Government must study and implement recommendations of the research
that was funded by the Department of Trade and Industry and conducted by the
University of Johannesburg’s Centre for Competition, Regulation and
Economic Development. Economists there established that there has been
increased corporate concentration that has led to anticompetitive
behaviour. More importantly they found that the cash reserves in the JSE’s largest 50
companies had increased from R242bn to R1.4-trillion between 2005 and
2016. Government must aggressively tax all companies that are hoarding
this investable cash.
Design policy that would incentivise
firms to invest domestically.
Government must take practical steps to implement Judge Dennis
Davis’ recommendations. Capacity must be built within the Receiver of
Revenue to put an end to tax dodging schemes, mispricing and illicit cash
outflows that see the economy losing R150 billion to R370 billion annually.
Requiring firms to leave these profits inside South Africa, through
tighter exchange controls, would immediately improve the disastrous 18%
investment level in the economy.
Macroeconomic policies pursued since the unilateral introduction of
GEAR are wrong. No country ever developed by adopting an inflation target
as low as the 3 to 6% range (as mandated within the European Union), by
removing exchange controls, and by allowing billions to leave through tax
dodging schemes including mis- invoicing., transfer pricing and illicit
cash outflows. No economy dropped corporate taxes by half – from 56% in
1994 to 28% today – at the time when it needed resources to develop.
SAFTU calls on the government to change a monetary policy that has choked
the economy. This will include scrapping of the inflation targeting policy
of 3-6% and reduce interest rates decisively – we call for a 3% fall – while
implementing the ANC’s most recent national conference resolutions to
nationalise the Reserve Bank and change its mandate so that it focuses on
growth, jobs, poverty and fighting inequalities. This will lead to cheaper
borrowing, and bolster the household and SMMEs expenditure. Which country
allows a situation where the monied can just put their money in the
financial markets and earn a profit of between 3-4% in real terms?

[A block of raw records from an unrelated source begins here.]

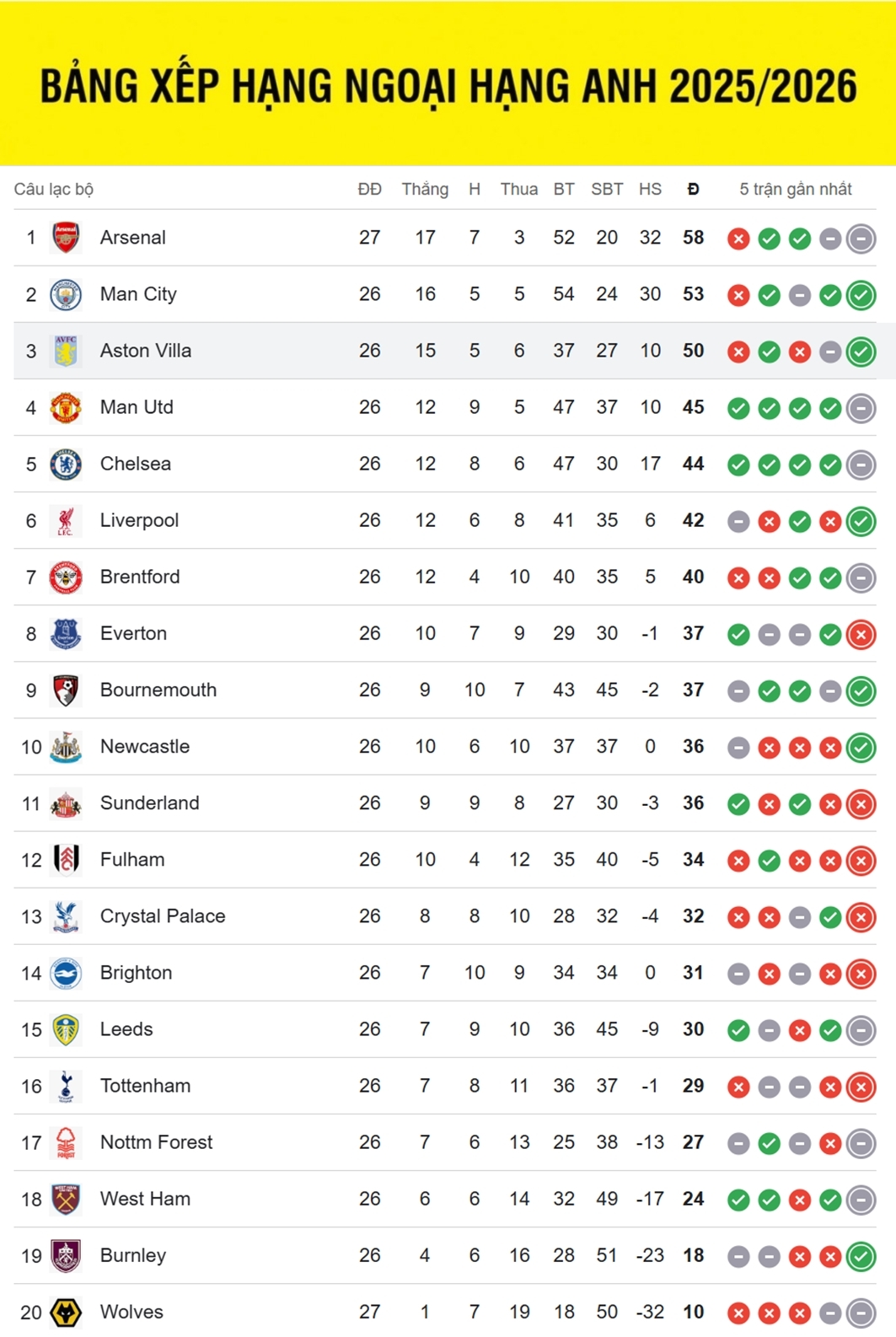Click the Brighton club logo
Image resolution: width=896 pixels, height=1337 pixels.
[66, 973]
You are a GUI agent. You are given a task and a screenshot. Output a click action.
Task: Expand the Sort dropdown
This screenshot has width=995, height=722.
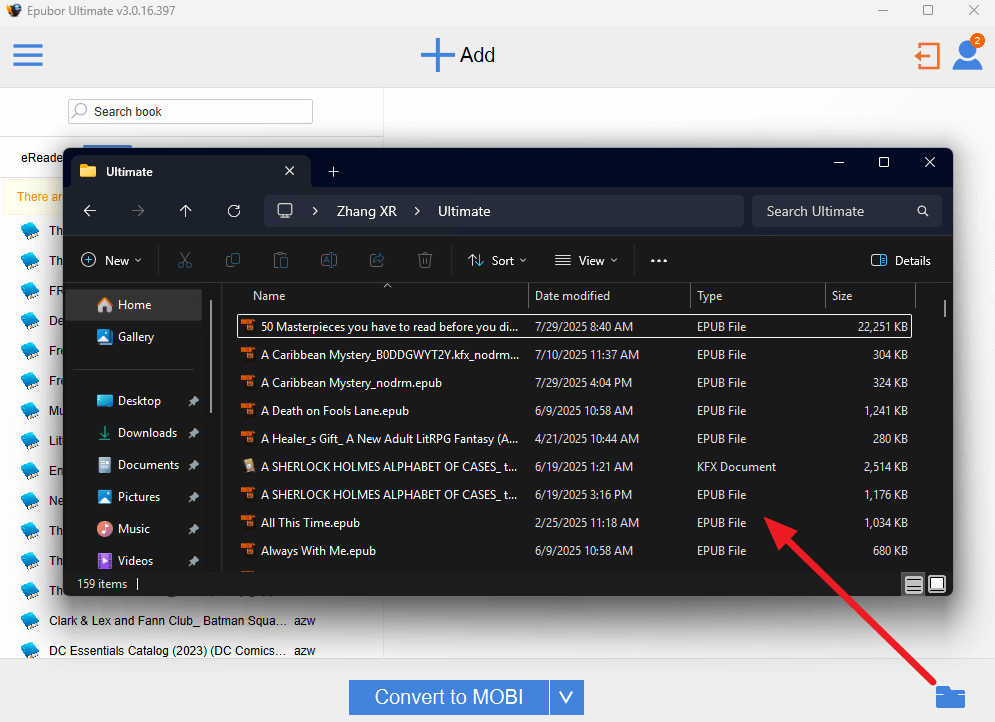(x=497, y=261)
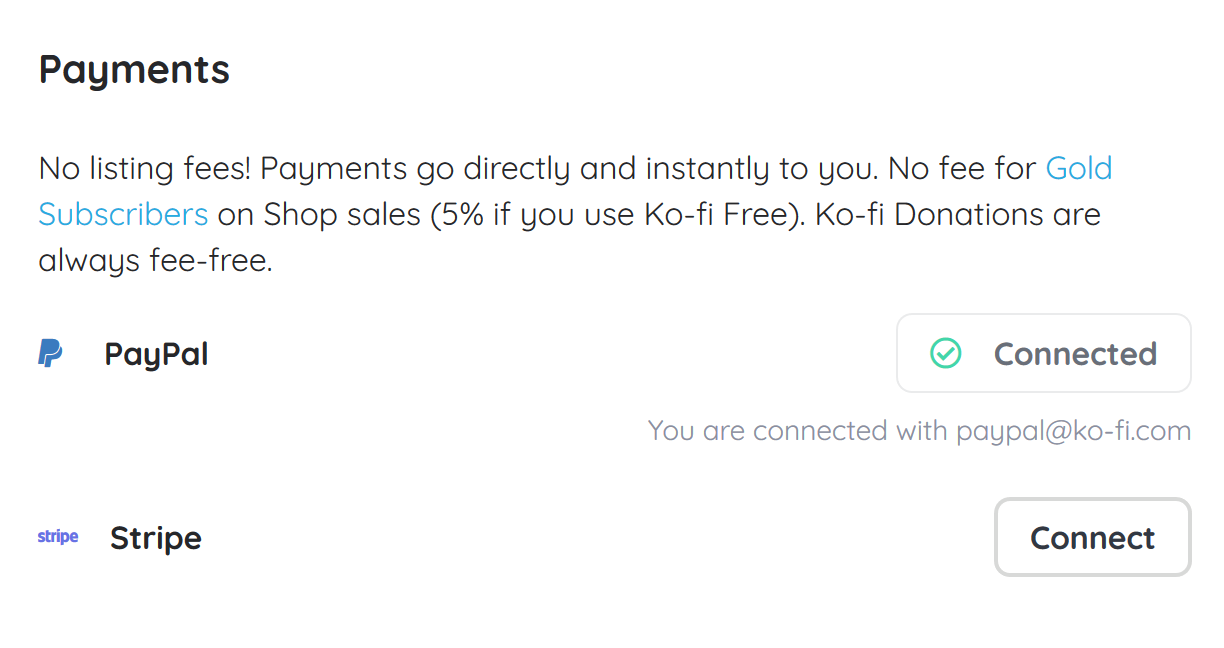Click the word "Connected" in the PayPal row
The height and width of the screenshot is (648, 1224).
[x=1075, y=353]
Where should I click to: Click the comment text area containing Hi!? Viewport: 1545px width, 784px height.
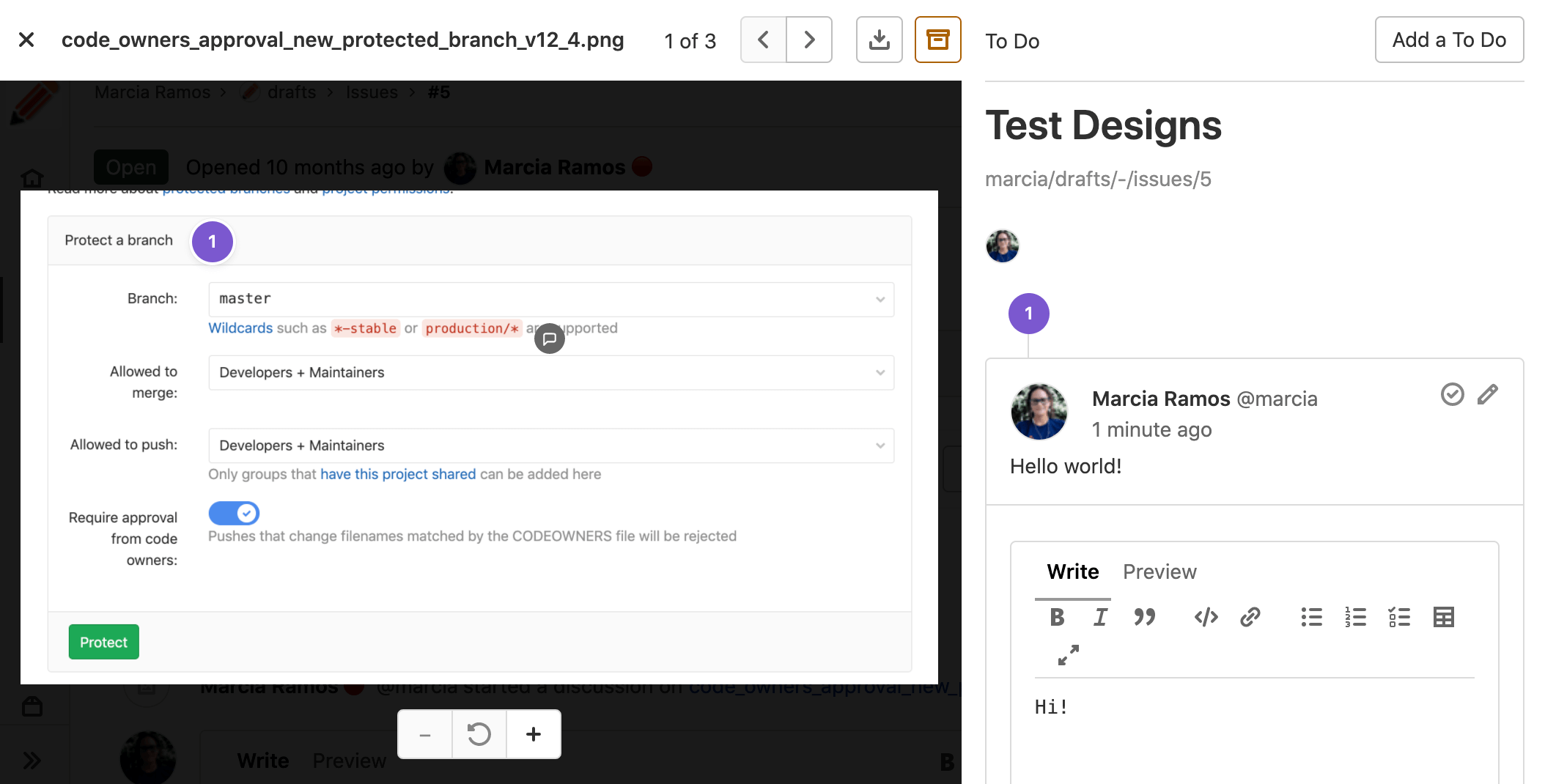coord(1253,733)
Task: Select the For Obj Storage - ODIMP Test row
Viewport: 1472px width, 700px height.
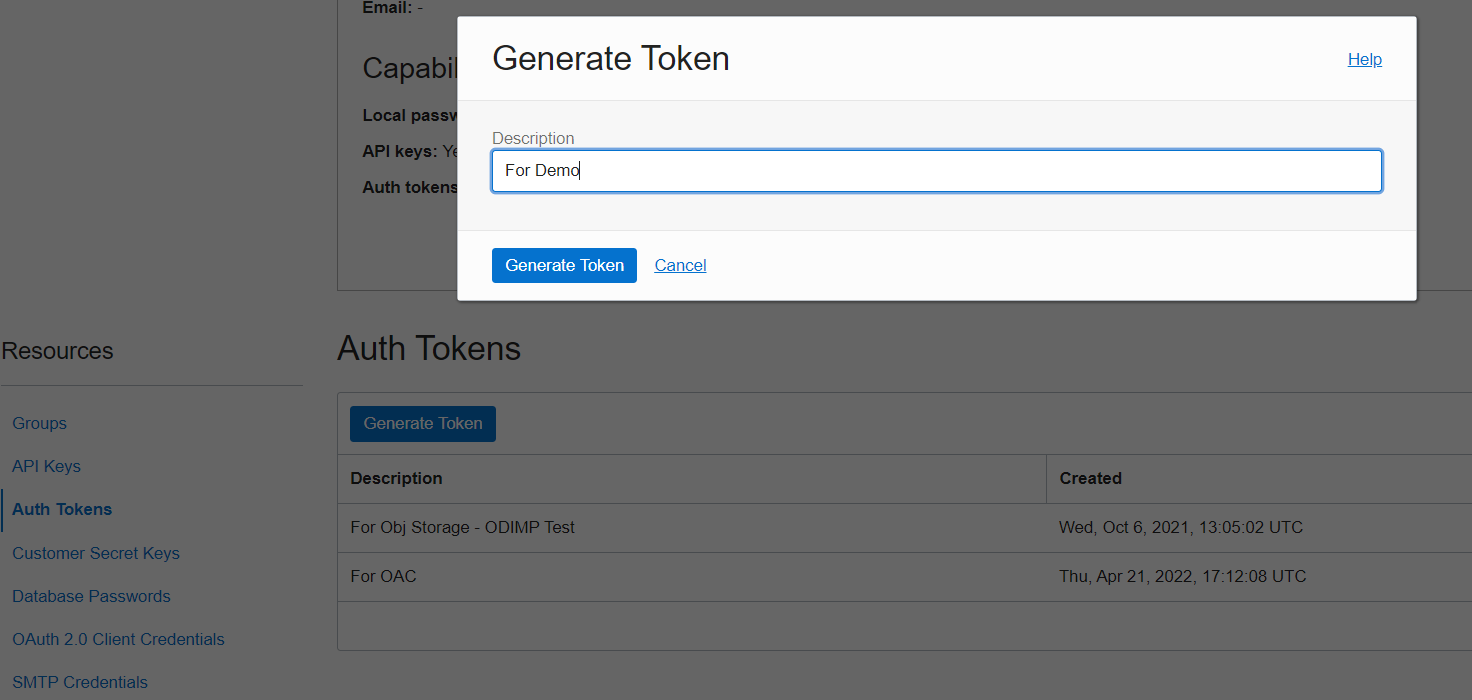Action: (x=462, y=527)
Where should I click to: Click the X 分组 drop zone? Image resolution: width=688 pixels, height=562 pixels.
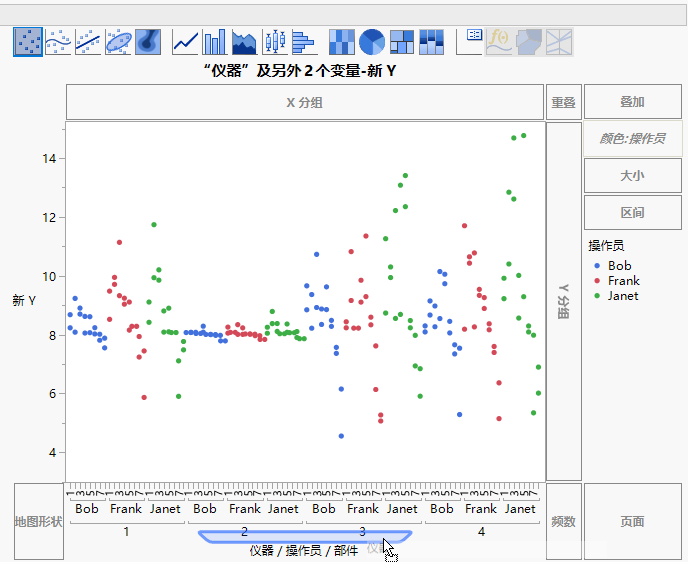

SAFTU insists on reversal of corporate tax cuts, setting them back
to where they in 1994 which is 56%. This will release resources we so
desperate need to rebuild our industrial base.
Government still pursues the objective of keeping the debt/GDP at
low levels. Yet the debt to GDP ratio is inappropriate as a measure of our
ability to solve problems with state programmes. South African debt is not
out of control, and no country facing this magnitude of underdevelopment
ever embarked on a programme to keep debt to GDP ratio at the current
levels. In order to achieve this objective of meeting artificially-low
debt/GDP levels, the government is reducing expenditure by R21 billion in
2020/21 and 28,5 billion in 2021/22 mostly falling on goods and services.
But if instead, Treasury considered a full accounting of the public sector
‘balance sheet’ to include our state’s mineral wealth, then as the
International Monetary Fund admitted in last year’s Fiscal Review, South
Africa is the 6th most wealthy major state in the world. It
should be our wealth, not our income, that helps Treasury expand
expenditure, and those who promote fear of a credit ratings downgrade
should take a deep breath and contemplate South Africa’s wealth.
SAFTU
remains locked out of NEDLAC as the parties who form part of the sweetheart
arrangement are hell bent on excluding critical voices of society who they
perceive to be too independent, too militant and radical.